Sono i ragazzi che “educo” in una scuola che si è lasciata intorpidire dalle pratiche trasmissive che mortificano l’originalità e la differenza, soffocando il confronto e la discussione; i tanti Agostino anonimi che urlano dietro fugaci post lasciati su bacheche virtuali di cui farebbero a meno se solo avessero una credibile alternativa sociale, familiare. Quando al contrario si dà spazio al confronto si crea relazione. I giovani sperduti nel nichilismo autolesionista sono i primi che ne avvertono il peso insostenibile. Infatti, non tutti si sono arresi; come non lo fosti tu. I ragazzi, più dei grandi, sono stanchi di formule e strategie, di strutture e contenitori; ricercano sorgenti che spargano acqua fresca sulle loro anime aride, non perché sterili, ma perché lasciate incolte. C’è in essi, come c’era in te, una domanda di ragioni a cui non si possono dare risposte preconfezionate. Sono afflitti da conformismo e pessimismo striscianti (camuffati dall’onnipotenza dei “subisci l’attimo fuggente”), nascosti dietro a un gioco di ruoli e maschere da cui nessuno può dirsi estraneo. Ma proprio perché è così, gli Agostino d’oggi, acuti osservatori ma indolenti nell’azione, rifuggono da chi non sa creare relazione; da chi non sa provare a tirare fuori il meglio da sé e dagli altri. Da chi non sa fare incontri, da chi non ama fermarsi e salutare, stringere la mano e sorridere con gli occhi, da chi non conosce la luminosità dell’incontro e non è portatore di buone notizie da raccontare. Il che è faticoso, sia ben chiaro. Di questo si accorgono in molti, perciò ci provano in pochi.

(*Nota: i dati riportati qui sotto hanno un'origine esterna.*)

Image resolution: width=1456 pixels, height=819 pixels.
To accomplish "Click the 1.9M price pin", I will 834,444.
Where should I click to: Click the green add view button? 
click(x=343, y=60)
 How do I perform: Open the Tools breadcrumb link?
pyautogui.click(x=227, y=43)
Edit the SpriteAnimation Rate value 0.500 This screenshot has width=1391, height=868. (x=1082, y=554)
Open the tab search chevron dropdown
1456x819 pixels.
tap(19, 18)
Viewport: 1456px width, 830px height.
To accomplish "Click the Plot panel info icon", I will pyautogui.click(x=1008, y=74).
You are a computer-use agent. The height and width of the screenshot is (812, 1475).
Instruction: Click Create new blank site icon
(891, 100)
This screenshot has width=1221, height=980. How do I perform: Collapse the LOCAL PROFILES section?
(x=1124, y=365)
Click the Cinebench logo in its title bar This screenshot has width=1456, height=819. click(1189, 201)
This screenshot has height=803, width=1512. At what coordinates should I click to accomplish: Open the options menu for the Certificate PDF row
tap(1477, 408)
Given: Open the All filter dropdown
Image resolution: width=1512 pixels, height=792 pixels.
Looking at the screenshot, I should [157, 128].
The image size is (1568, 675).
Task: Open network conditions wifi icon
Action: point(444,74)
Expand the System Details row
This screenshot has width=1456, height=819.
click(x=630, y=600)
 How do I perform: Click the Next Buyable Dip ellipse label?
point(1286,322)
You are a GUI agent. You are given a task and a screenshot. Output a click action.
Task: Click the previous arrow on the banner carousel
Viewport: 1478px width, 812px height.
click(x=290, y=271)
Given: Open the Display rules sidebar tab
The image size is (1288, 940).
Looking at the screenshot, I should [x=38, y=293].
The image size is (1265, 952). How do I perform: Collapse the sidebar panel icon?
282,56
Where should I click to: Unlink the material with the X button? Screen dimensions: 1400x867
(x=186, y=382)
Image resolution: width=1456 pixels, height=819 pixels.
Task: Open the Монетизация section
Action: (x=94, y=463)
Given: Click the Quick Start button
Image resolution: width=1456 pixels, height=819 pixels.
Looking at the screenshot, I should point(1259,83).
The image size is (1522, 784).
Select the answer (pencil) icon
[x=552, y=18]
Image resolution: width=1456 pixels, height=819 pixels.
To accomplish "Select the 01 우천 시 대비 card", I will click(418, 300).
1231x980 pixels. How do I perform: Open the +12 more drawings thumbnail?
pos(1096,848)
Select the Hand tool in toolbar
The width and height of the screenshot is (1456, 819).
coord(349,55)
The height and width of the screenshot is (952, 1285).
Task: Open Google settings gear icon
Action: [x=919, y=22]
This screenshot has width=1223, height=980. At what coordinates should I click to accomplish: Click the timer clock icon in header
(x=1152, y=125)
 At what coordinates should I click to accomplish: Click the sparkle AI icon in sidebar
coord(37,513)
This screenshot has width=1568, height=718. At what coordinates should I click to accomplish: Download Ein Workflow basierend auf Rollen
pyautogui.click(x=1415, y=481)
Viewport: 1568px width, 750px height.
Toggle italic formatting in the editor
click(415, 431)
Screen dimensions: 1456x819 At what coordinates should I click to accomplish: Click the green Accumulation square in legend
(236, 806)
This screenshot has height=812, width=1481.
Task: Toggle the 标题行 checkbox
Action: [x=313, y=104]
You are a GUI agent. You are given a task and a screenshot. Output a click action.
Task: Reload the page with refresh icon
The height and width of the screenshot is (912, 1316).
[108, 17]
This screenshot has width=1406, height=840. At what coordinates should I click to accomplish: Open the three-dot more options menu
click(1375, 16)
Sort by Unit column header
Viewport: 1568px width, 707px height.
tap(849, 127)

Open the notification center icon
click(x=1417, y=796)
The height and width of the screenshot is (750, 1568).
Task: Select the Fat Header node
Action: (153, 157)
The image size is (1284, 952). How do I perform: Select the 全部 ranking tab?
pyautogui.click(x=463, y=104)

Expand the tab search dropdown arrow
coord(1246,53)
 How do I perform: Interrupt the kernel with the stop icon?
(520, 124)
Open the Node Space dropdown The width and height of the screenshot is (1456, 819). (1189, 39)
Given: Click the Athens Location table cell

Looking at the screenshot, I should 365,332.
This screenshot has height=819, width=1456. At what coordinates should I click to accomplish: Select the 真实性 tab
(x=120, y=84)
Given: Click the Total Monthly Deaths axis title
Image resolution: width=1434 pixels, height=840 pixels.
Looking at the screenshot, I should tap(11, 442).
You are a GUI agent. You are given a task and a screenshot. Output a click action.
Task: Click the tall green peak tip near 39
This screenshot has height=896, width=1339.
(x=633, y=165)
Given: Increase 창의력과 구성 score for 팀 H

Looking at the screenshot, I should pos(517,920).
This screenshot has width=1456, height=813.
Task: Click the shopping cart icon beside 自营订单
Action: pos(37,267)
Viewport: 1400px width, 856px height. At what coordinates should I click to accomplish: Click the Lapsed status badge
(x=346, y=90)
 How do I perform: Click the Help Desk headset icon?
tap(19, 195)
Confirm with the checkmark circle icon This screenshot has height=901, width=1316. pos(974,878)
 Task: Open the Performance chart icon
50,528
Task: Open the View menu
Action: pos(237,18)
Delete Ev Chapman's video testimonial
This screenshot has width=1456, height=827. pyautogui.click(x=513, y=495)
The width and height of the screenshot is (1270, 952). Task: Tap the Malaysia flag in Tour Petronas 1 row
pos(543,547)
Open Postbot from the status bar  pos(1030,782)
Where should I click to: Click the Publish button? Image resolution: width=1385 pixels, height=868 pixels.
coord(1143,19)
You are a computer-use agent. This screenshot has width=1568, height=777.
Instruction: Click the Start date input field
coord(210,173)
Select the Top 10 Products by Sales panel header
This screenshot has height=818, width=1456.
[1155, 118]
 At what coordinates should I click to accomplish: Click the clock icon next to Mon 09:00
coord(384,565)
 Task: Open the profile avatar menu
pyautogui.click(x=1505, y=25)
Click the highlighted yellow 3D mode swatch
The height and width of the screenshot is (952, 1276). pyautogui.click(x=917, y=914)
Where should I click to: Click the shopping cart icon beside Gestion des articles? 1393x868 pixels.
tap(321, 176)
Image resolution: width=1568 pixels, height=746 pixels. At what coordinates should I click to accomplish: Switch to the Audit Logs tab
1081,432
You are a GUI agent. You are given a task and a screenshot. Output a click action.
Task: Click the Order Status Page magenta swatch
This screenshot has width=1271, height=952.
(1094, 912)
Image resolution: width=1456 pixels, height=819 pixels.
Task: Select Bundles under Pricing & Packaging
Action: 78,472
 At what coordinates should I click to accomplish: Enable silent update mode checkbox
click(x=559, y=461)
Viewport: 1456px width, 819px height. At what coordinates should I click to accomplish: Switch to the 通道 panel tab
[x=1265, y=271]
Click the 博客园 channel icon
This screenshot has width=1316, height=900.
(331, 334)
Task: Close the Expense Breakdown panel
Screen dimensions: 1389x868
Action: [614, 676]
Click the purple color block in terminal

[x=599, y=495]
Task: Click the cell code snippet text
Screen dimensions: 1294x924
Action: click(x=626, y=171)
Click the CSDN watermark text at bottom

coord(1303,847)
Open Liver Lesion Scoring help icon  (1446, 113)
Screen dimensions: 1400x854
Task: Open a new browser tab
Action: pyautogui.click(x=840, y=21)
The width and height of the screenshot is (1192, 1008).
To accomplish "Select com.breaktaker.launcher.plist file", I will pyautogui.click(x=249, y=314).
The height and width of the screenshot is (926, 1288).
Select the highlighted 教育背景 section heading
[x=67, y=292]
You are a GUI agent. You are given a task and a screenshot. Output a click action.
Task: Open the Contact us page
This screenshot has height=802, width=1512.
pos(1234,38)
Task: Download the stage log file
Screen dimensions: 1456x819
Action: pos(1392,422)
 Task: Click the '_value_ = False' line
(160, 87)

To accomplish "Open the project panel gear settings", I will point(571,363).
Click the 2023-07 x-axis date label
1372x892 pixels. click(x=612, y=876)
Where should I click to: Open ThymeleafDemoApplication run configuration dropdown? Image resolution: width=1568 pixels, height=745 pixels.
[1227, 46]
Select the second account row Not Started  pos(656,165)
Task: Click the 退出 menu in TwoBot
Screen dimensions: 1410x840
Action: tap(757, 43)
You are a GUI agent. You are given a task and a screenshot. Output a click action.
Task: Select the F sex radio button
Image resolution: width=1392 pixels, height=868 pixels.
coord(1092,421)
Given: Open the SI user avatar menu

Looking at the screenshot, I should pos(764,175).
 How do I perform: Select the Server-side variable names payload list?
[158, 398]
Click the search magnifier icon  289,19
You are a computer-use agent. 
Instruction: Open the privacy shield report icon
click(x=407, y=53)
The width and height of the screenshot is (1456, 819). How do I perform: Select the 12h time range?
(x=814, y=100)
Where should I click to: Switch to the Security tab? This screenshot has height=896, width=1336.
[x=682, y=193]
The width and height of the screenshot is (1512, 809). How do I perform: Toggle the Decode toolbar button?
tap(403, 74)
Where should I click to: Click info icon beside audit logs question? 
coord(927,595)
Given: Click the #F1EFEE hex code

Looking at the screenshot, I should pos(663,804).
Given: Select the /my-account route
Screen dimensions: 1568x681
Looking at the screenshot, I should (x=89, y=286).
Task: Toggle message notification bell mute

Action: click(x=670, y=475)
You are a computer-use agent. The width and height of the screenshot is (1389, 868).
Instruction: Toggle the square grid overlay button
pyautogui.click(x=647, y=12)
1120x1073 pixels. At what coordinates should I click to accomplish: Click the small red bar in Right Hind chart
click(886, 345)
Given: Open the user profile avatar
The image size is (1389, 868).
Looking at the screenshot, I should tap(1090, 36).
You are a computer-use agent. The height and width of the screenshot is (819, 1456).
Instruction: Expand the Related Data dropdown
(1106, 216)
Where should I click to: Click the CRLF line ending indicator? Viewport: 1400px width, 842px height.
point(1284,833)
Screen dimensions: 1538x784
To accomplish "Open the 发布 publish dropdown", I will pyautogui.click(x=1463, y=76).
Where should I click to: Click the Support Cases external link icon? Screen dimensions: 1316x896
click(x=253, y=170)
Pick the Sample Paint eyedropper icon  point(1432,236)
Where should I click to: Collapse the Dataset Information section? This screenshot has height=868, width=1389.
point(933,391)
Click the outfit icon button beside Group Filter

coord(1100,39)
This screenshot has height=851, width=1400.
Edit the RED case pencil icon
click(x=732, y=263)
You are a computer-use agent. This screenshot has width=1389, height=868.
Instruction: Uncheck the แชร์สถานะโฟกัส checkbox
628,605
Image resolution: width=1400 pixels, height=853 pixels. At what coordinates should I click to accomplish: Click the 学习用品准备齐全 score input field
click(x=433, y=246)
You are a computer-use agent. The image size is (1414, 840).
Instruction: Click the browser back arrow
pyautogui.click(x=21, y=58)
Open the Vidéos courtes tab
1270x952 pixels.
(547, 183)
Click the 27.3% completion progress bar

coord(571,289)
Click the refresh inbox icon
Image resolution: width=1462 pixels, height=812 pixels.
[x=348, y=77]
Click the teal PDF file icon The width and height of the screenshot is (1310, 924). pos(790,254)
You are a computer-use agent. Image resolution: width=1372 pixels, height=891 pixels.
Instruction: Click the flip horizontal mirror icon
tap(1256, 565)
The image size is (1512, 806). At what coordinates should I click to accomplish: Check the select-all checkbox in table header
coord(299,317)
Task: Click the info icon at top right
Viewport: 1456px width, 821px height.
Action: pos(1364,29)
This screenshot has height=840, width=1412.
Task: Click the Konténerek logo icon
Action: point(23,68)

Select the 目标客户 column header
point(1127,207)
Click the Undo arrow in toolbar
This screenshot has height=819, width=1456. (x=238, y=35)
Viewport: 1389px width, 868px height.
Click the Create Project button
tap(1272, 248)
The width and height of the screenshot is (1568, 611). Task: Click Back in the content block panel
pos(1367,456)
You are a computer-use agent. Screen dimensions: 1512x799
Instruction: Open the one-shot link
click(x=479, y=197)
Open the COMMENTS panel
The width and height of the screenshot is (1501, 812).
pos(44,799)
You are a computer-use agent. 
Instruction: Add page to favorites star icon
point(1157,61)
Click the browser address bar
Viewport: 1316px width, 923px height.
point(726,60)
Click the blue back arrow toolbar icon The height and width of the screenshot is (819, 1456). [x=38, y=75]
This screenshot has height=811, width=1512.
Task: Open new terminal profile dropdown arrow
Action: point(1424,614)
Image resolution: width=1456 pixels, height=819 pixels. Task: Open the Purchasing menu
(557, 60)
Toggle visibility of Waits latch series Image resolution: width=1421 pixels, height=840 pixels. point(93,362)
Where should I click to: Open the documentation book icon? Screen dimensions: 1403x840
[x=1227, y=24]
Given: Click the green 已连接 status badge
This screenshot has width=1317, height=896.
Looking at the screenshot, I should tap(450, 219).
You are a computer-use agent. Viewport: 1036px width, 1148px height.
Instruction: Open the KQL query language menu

Anche tu cercavi risposte, Agostino, con coscienza, come quando fosti tra i manichei e dicesti: «Fu così che mi imbattei in uomini farneticanti nella loro presunzione, carnali e parolai. Il loro cuore era vuoto di verità. Ripetevano: “Verità, verità”. E me ne parlavano molti, ma non la possedevano; anzi, insegnavano falsità non solo su di Te, che sei la verità, ma anche sulla essenza del mondo». Tutti rifuggiamo dei falsi maestri, particolarmente i giovani che più degli adulti li riconoscono a pelle.   
Gesù diceva: «Guardatevi dagli scribi, che vogliono passeggiare in lunghe vesti e si compiacciono di essere salutati nelle piazze, di avere i primi seggi nelle sinagoghe e i primi posti nei banchetti; divorano le case delle vedove e pregano a lungo per farsi vedere. Essi riceveranno una condanna più severa». Infatti, non si può dare agli altri ciò che noi per primi non possediamo.